The best feedback on a course that is done where I work is seeing new test automation emerge - like we have seen - on the weeks between the sessions. The lessons are being used, with the woken up coding brain or with the specific tool and technique we just taught. 



Friday, April 1, 2022

Why Ensemble Programming/Testing isn't Group Programming/Testing

It's two years since I took action on the words I use around this particular style of collaborative software testing (and development), and decided I will no longer be excluding people uncomfortable with the term mobbing which by vocabulary definition means bullying of an individual by a group. Repurposing mobbing to mean a collaborative programming style that centers kindness, consideration and respect just felt too much of a dissonance. While I don't have the energy to change the world or those who don't follow and choose to change themselves, I committed to changing myself. That alone was quite a significant energy commitment. 

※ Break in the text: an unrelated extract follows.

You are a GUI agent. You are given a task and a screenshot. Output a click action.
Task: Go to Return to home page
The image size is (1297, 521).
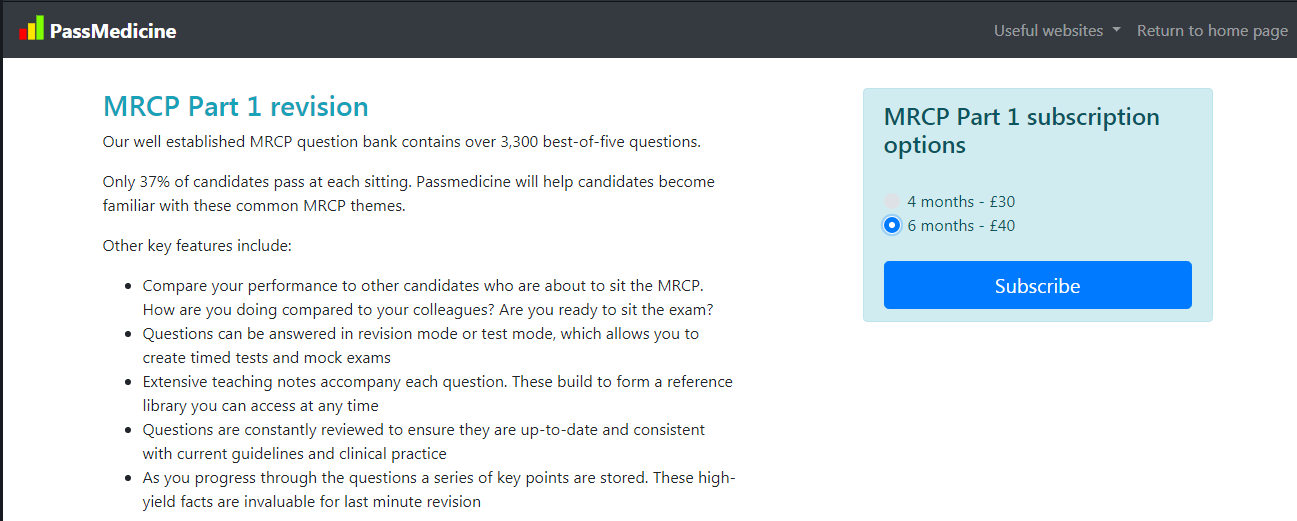(x=1212, y=30)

I learned a new language. I would talk of ensembling, and ensemble programming and ensemble testing. Being the person who lead the way in figuring out ensemble testing in the first place, I went back to my old writings and replaced the terminology. I had a book out that I renamed to Ensemble Programming Guidebook. I changed the domain names I had. I made my peace with the fact that I might find myself speaking of the common thing with a new term. 

Soon I started to notice that I was too soon with making peace with acceptance, and many people I hold dear followed. Lisi Hocke, Lisa Crispin, Emily Bache - and with Emily, a lot of the programming world. 

To discover the new world, I collected and investigated options. I learned what different groups of animals are called, and the final selected word was one I would not have come by without the essential contribution from Denise Yu. As per our mutual agreement, this term is a result of collaboration, and the work we both did was essential. 

For two years now, the world has coexisted with the original. It has made its way to Wikipedia, and it is understood as a synonym even amongst people like Mob Mentality Show who have visible high stakes in the original name. Renaming your own thing isn't an easy thing, and the ripple effects of it are quite a commitment. 

I personally have reached a point where I no longer say "ensemble programming, previously known as mob programming" but the term lives on its own. I need to still explain it, as the conversations around the chosen term are no longer about how negative the connotations are but how ensemble is a difficult word for the English native speakers. We could have also said group/team programming as the options were back then, so I wanted to reiterate today on why those words did not get chosen.

Ensemble programming as a word tries to say this technique is different than just some group / team getting together to work. 

Group programming / testing says: 'all hands', with multiple computers. 
Ensemble programming / testing says: 'one hands', with a single (or a few for some activities) computer. 

Group programming / testing says: 'all voices, for themselves, you overhear some stuff'. 
Ensemble programming / testing says: 'all voices, one at a time, listen to the voice'

Both say all brains, but for a very different composition. Group has brains co-located, doing their own thing. Ensemble has brains co-located, doing the same thing. 

With these distinctions in mind, I look back at a training class I provided this week at work. We had whole group working together through single hands that rotated. We had primarily two voices taking turns in guiding the work, as the group did not know how to do the work they were there to learn. 

In an ensemble, hands listen and follow the voices. We work as a single mind that is stronger together through hearing the contributions through verbalizing them. 

Group / team testing does not come even close to expressing how this dynamic is different.